Tarea asignada 1 -
Enumera las palabras que el fragmento sobre el agnosticismo pone como complemento del verbo «declarar» o «declararse».
Tarea asignada 2 -
Transcribe del fragmento sobre el agnosticismo el pasaje que comienza con las palabras que contienen "Pero eso es" y termina con "importante- de Dios.".
#### Fragmento de página ####
Escribe Louis de Wohl: «Muchas
veces me he preguntado si usted
seguiría llamándose a sí mismo
agnóstico, si supiera que esta
palabra no quiere decir otra cosa que "ignorante”. La fórmula
básica del pensamiento del agnóstico viene a ser esta: "No tengo
suficientes pruebas ni de que existe Dios, ni de qué no existe. Por
tanto no puedo declararme ni creyente, ni ateo."»
Esto estaría muy bien si el agnóstico no se conformara con serlo.
Pero eso es lo que no suele hacer. En lo que atañe al bolsillo -si nos
ha tocado la lotería o una herencia, por ejemplo- nadie se declarará
agnóstico. Irá en seguida a la primera administración o al notario a
comprobar si su número salió premiado o si su abuelo le legó
aquella colección de sellos tan valiosa. No pasa así con el problema
- mucho, muchísimo más importante- de Dios.
#### Material proporcionado ####
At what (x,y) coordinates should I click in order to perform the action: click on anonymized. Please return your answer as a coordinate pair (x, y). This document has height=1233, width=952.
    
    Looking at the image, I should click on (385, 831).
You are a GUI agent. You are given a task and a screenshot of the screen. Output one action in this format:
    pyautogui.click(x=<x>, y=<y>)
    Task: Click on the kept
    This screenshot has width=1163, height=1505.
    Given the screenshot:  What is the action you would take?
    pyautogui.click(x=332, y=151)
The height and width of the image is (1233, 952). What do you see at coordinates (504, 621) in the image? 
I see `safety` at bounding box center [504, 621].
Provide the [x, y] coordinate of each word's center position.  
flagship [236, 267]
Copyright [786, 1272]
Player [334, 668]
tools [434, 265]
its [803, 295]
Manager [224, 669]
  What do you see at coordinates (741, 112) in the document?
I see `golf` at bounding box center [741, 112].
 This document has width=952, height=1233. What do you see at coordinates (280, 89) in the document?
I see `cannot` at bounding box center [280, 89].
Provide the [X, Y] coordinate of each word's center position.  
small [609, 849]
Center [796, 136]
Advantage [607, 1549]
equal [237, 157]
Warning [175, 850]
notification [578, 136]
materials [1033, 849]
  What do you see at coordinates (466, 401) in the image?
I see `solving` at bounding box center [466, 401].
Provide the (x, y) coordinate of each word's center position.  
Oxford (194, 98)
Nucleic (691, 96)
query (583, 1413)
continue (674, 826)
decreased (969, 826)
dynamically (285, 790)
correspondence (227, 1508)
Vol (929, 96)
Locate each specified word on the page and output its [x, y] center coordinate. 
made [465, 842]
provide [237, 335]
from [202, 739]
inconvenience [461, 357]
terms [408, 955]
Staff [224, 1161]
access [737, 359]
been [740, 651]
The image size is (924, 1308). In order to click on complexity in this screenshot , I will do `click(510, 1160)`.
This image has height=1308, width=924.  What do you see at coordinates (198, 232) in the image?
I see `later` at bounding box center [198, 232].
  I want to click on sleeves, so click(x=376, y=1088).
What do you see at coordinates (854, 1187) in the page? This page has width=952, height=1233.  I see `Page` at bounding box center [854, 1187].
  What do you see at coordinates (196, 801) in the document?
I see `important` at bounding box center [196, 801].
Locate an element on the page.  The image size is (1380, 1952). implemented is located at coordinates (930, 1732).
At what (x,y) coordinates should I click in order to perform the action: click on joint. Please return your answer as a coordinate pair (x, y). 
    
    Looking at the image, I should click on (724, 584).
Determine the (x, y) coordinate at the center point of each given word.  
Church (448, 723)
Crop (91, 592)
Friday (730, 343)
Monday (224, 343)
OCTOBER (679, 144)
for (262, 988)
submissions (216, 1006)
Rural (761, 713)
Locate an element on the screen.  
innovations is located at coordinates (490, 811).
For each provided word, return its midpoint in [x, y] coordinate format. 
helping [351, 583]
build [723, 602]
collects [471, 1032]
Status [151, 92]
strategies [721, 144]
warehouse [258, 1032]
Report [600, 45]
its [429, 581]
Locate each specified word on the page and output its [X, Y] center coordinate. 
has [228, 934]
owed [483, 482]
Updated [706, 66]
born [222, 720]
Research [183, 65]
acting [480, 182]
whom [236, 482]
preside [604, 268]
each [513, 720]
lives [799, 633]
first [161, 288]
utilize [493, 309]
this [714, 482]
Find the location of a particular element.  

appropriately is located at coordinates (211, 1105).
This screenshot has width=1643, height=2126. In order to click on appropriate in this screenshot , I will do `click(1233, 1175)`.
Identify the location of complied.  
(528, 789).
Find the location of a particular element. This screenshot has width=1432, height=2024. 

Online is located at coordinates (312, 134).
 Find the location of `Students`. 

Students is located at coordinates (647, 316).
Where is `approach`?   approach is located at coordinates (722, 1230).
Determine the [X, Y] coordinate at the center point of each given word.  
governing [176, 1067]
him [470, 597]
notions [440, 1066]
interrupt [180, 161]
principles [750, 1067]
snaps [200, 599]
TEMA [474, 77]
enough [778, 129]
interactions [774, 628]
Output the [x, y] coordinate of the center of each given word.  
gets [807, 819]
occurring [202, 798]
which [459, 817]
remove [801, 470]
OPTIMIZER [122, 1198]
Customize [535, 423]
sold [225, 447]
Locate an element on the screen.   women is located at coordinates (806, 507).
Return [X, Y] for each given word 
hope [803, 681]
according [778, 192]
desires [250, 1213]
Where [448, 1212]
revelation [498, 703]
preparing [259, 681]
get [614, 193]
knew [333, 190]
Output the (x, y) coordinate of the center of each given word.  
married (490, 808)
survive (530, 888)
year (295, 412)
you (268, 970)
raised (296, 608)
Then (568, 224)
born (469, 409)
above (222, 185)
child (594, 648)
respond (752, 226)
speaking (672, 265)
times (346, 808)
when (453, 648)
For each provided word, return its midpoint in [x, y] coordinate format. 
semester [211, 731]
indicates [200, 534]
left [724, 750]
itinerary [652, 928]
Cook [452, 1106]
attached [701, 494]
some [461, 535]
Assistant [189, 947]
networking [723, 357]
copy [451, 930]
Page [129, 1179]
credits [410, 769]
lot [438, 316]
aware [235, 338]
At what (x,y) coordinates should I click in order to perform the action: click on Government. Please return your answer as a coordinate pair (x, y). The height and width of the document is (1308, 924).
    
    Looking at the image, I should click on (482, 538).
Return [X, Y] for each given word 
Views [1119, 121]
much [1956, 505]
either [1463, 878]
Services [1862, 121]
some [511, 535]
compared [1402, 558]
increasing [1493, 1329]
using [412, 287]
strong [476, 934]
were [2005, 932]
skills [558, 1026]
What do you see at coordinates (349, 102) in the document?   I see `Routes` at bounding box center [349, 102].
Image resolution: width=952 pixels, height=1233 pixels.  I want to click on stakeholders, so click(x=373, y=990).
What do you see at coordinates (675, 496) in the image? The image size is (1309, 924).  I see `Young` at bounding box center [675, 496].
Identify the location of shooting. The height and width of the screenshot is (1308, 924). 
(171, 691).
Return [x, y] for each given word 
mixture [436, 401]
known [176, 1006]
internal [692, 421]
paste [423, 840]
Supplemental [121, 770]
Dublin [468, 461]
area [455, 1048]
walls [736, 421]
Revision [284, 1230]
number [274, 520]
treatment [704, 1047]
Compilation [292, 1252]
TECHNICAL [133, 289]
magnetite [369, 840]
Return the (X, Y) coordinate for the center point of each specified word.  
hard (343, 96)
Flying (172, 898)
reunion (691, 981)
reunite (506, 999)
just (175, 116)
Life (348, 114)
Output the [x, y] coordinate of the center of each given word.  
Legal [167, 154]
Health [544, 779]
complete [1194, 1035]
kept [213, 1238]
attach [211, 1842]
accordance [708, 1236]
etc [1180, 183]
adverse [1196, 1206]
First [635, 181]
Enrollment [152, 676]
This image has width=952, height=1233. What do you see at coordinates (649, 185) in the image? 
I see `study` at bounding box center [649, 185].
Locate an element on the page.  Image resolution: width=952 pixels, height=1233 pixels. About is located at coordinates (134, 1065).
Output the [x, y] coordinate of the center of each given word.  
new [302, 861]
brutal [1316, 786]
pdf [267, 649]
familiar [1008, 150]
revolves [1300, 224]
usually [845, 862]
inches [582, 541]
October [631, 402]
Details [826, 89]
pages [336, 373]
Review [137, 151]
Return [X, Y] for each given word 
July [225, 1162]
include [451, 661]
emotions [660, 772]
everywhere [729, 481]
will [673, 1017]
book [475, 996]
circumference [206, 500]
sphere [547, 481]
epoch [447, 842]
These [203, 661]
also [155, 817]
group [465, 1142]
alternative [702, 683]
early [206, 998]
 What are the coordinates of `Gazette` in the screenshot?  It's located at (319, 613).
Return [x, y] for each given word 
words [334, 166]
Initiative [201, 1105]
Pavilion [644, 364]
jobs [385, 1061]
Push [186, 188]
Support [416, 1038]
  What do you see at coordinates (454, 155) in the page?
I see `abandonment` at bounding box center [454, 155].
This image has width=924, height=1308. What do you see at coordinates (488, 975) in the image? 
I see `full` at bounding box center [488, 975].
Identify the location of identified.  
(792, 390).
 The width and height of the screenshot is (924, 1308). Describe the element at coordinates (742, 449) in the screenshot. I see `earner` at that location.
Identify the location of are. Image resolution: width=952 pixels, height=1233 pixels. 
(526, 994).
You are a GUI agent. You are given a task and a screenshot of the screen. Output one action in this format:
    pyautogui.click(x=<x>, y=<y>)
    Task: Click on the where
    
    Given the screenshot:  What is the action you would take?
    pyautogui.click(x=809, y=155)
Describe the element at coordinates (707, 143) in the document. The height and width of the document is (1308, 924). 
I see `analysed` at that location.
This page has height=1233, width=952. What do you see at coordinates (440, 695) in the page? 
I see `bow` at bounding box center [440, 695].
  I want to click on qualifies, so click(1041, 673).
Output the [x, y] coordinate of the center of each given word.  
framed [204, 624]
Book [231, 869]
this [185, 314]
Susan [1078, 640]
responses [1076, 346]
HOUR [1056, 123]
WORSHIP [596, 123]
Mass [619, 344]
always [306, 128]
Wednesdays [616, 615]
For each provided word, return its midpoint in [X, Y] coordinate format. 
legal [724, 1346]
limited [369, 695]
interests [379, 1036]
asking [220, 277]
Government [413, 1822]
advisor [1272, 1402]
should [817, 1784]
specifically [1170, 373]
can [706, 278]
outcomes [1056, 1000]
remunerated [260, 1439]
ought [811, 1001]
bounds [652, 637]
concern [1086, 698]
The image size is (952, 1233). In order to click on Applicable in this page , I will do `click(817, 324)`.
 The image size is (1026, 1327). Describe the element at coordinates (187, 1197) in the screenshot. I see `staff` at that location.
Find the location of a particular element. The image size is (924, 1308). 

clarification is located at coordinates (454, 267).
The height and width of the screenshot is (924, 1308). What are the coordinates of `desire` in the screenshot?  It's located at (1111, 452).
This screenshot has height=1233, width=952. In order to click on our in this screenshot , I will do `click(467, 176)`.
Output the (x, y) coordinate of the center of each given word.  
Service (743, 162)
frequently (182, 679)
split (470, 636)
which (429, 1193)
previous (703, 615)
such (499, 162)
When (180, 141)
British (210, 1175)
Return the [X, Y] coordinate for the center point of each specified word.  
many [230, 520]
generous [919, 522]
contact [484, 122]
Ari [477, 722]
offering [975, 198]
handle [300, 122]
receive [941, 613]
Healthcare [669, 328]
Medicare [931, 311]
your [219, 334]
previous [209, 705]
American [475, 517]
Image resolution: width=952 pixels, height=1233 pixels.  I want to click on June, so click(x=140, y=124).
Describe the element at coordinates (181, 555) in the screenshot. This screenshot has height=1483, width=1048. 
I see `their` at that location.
####
Respuesta completa 1 -
creyente, ateo, agnóstico

Respuesta completa 2 -
Pero eso es lo que no suele hacer. En lo que atañe al bolsillo -si nos
ha tocado la lotería o una herencia, por ejemplo- nadie se declarará
agnóstico. Irá en seguida a la primera administración o al notario a
comprobar si su número salió premiado o si su abuelo le legó
aquella colección de sellos tan valiosa. No pasa así con el problema
- mucho, muchísimo más importante- de Dios.